Here are my system specs:
OS: Windows Vista (32-bit)
CPU: 3.0GHz dual-core Pentium D
RAM: 4GB
Graphics: nVidia 9800 GT 1gb PCIe 2.0

I'm not sure what wattage my power supply is. The sticker that would've told me is underneath it, and I can't see it without removing my CPU fan, which I would rather avoid if possible.

I'm getting about 30-50fps depending on where I am, and I was under the impression that I could reasonably expect closer to 100fps from this card. I did a Google search looking for tips to improve frame rate, but most of the resources I encountered said "Buy a better card", which I don't think I should need to do at this point, rather than explaining ways to tweak and improve the performance of the card I've already got.

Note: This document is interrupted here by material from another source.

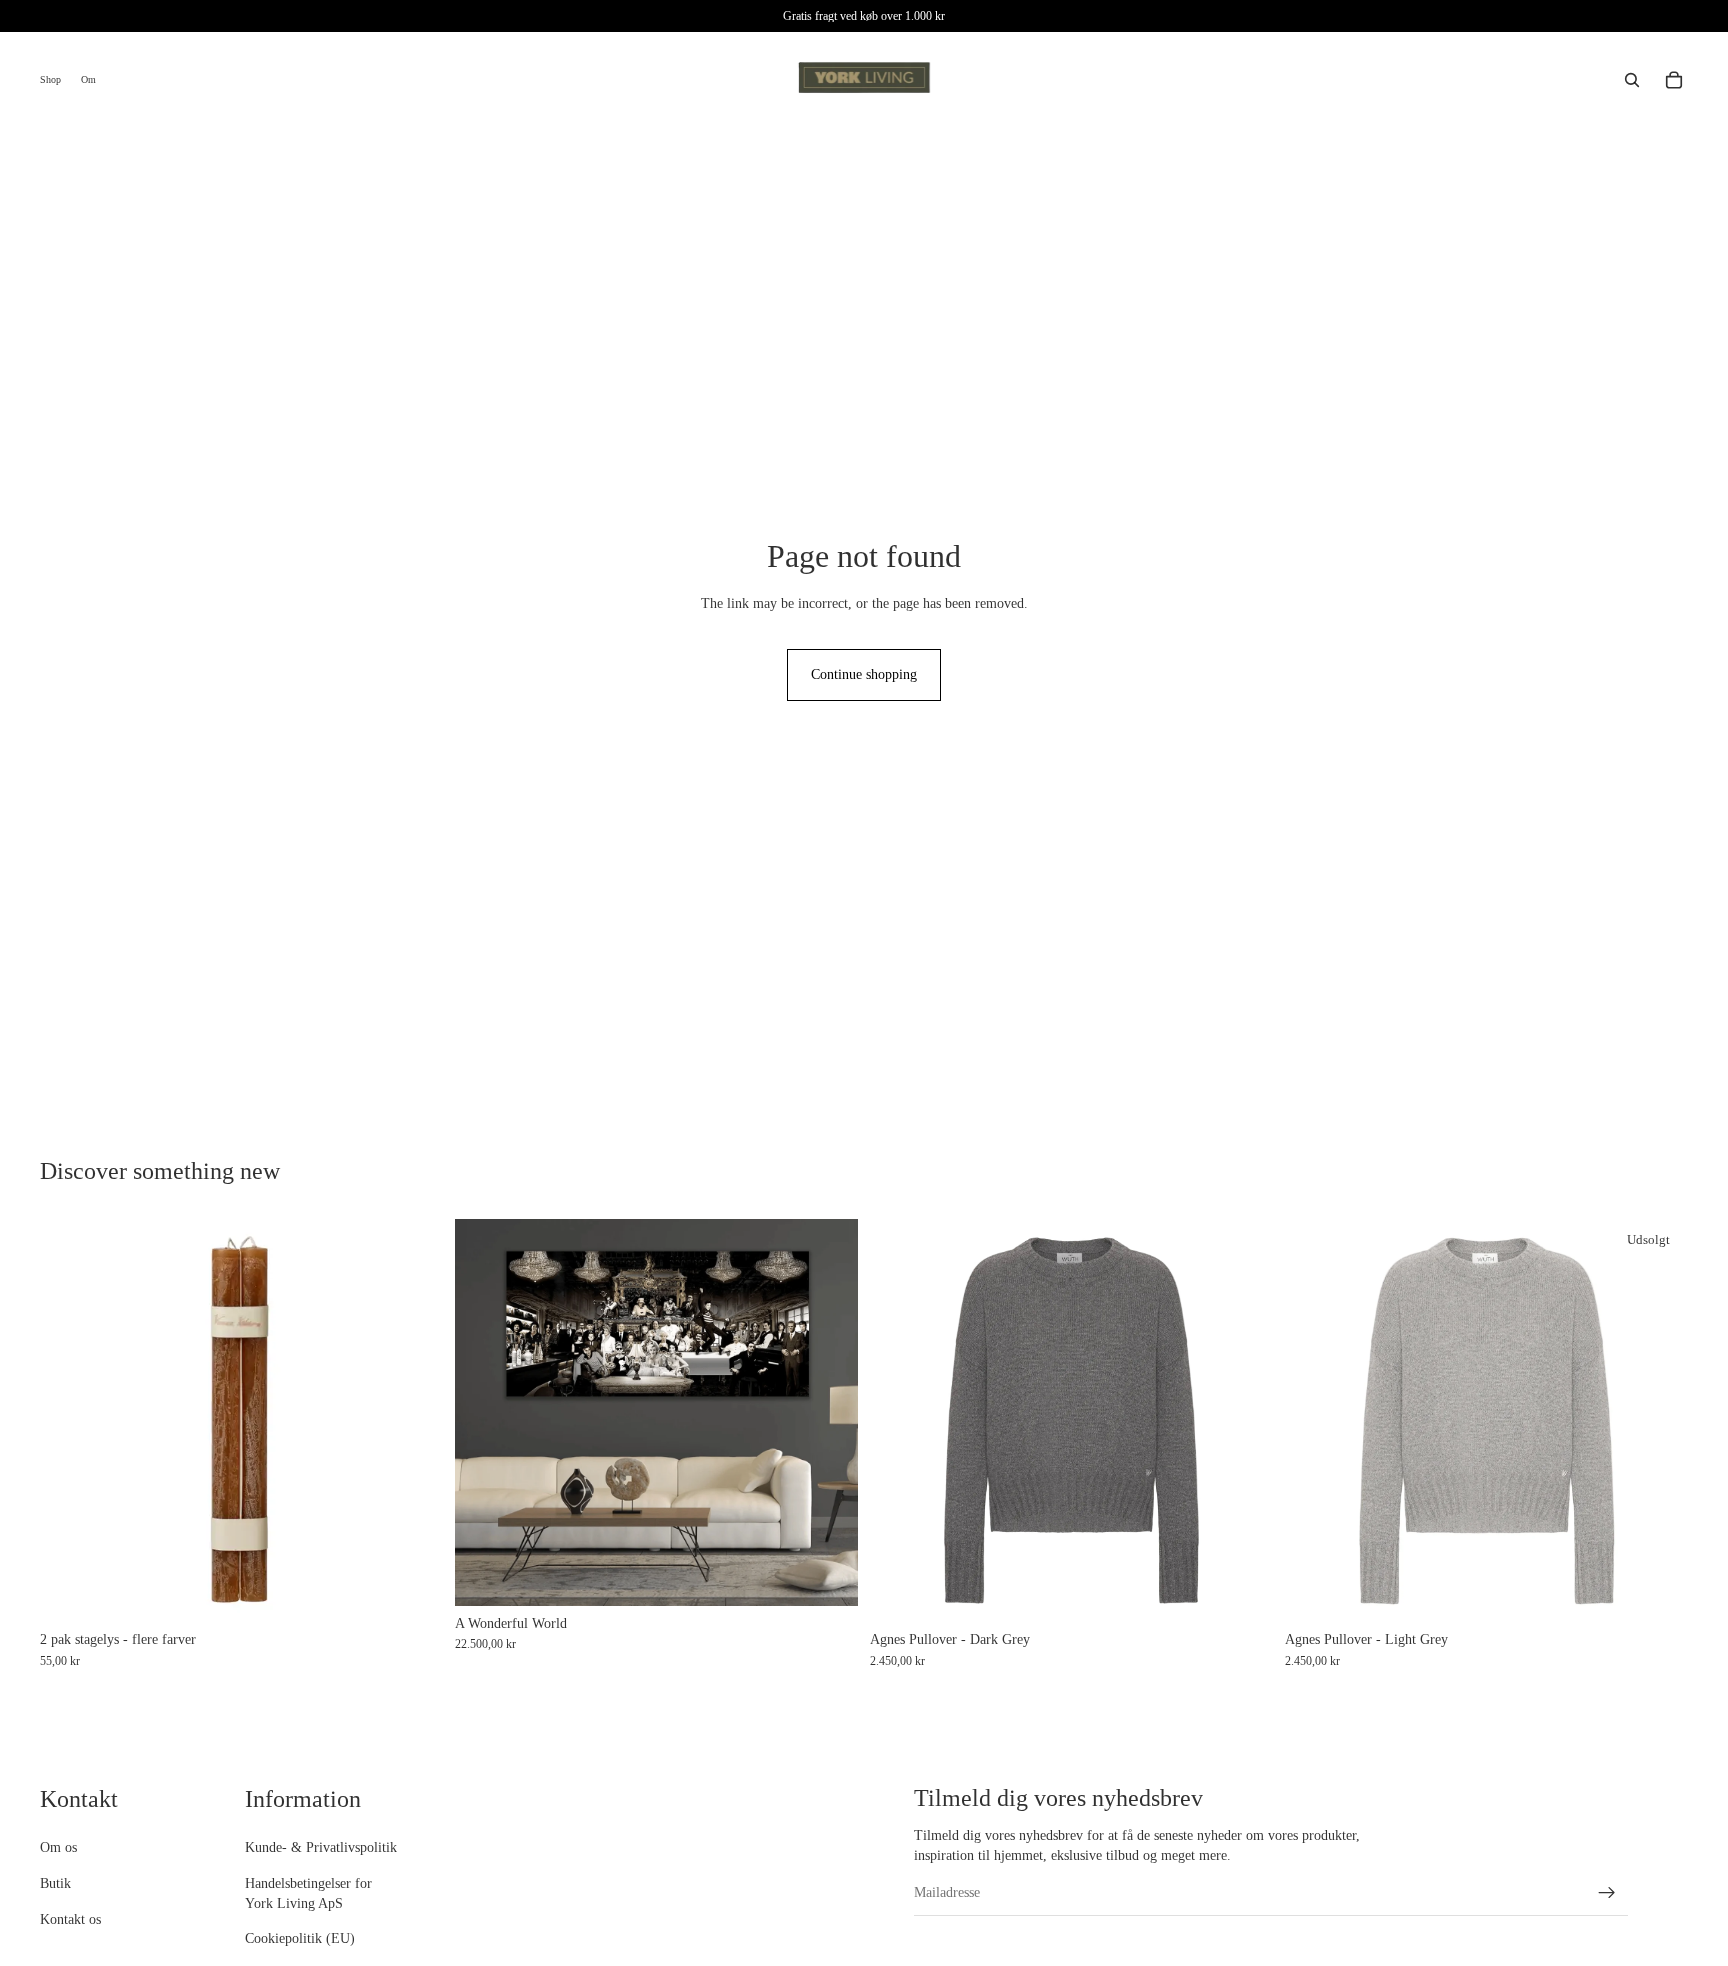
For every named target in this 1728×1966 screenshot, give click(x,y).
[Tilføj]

Any tips any of you could provide would be greatly appreciated.


----------



## br1ng3r (Jul 1, 2008)

Have you tried using the Nvidia control panel, from within the Windows Control panel? Theres a section in there that allows you to tweak between Performance and appearance, and the resolutions.


----------



## Cynikiss (Oct 17, 2008)

Yes, I have adjusted settings within the nVidia control panel. No noticeable improvement, unfortunately.


----------



## br1ng3r (Jul 1, 2008)

Im starting to think your card is underpowered? Is there anyway to find your PSU wattage, in particular what the Amps are off the 12v rail? Perhaps you can slide a small mirror in to see what it says on the sticker. Other than that it could only be a case of removing your CPU fan (which i appreciate you don't want to do). I'm not sure if there's any other way of finding that info out...Unless any of the other Guys or Gals know?


----------



## Cynikiss (Oct 17, 2008)

I was afraid that might be the case.

The power supply I have is, I believe, a 300w power supply. (My knowledge in this regard is limited, so I'm not sure if I'm reading the label correctly.) The values for +12v and -12v are 15A and 0.8A respectively.


----------



## br1ng3r (Jul 1, 2008)

Now im afraid that your afraid.....That IS the case. Firstly a daft question, but have you got the 6-pin supplimentary power cable attached? next iv'e had a look around and everything iv'e seen tells me that your card has a 105w draw, thus needing a minimum system power of 400w. Also you only have 15A of the 12V rail but for the card you need 26A. So sorry to say but it looks like a new PSU.


----------



## Cynikiss (Oct 17, 2008)

I do have the power cables from the video card attached. But, as you said, if the power supply I have isn't sufficient, then that's obviously the problem. Or at least part of it.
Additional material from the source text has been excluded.